* AIM OF THE TASK
Since only part of the material is needed, please repeat exactly the line that includes "Réglages (716, 1133)" and every line after it, up to the last.

----------

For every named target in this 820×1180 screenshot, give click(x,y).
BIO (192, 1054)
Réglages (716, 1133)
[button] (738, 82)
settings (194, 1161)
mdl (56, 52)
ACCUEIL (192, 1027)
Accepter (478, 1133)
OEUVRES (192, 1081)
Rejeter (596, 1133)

----------

* ANSWER TO THIS TASK
Réglages (716, 1133)
[button] (738, 82)
settings (194, 1161)
mdl (56, 52)
ACCUEIL (192, 1027)
Accepter (478, 1133)
OEUVRES (192, 1081)
Rejeter (596, 1133)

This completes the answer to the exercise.